- _Activity_
Please count the lines in the records below that contain the word "return" and give only that number.

- _Excerpted data_
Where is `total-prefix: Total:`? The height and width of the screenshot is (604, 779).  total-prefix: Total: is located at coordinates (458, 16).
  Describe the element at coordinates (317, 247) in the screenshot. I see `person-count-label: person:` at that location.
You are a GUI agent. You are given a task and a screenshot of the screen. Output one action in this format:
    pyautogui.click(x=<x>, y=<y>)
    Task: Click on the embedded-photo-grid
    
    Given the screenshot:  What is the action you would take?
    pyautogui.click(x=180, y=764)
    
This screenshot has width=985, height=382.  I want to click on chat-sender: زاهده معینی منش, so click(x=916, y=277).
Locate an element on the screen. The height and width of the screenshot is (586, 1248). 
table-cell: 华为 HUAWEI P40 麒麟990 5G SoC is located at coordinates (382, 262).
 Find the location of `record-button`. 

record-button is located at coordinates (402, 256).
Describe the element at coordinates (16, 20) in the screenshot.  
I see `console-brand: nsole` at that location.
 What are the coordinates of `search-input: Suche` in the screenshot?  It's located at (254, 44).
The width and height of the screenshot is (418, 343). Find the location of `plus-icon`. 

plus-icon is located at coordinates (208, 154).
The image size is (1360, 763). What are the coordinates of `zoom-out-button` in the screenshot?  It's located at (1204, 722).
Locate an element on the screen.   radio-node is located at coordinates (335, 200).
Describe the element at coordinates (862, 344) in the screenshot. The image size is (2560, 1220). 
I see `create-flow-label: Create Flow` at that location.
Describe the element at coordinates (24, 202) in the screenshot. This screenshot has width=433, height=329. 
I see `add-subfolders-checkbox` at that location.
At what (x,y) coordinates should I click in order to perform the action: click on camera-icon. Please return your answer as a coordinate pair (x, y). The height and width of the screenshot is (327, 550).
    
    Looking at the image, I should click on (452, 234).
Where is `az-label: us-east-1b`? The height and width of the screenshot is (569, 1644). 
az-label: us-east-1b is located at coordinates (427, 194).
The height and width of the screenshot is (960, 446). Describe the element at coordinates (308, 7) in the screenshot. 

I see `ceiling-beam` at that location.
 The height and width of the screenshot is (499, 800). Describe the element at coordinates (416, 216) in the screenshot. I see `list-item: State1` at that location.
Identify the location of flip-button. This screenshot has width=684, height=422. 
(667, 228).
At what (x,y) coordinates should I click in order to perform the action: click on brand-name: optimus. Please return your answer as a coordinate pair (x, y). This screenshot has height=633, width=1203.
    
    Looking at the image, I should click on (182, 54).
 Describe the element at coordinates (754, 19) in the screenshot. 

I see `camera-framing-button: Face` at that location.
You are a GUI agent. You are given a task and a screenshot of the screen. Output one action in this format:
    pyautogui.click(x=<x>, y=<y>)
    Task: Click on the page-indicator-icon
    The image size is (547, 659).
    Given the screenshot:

- _Solution_
2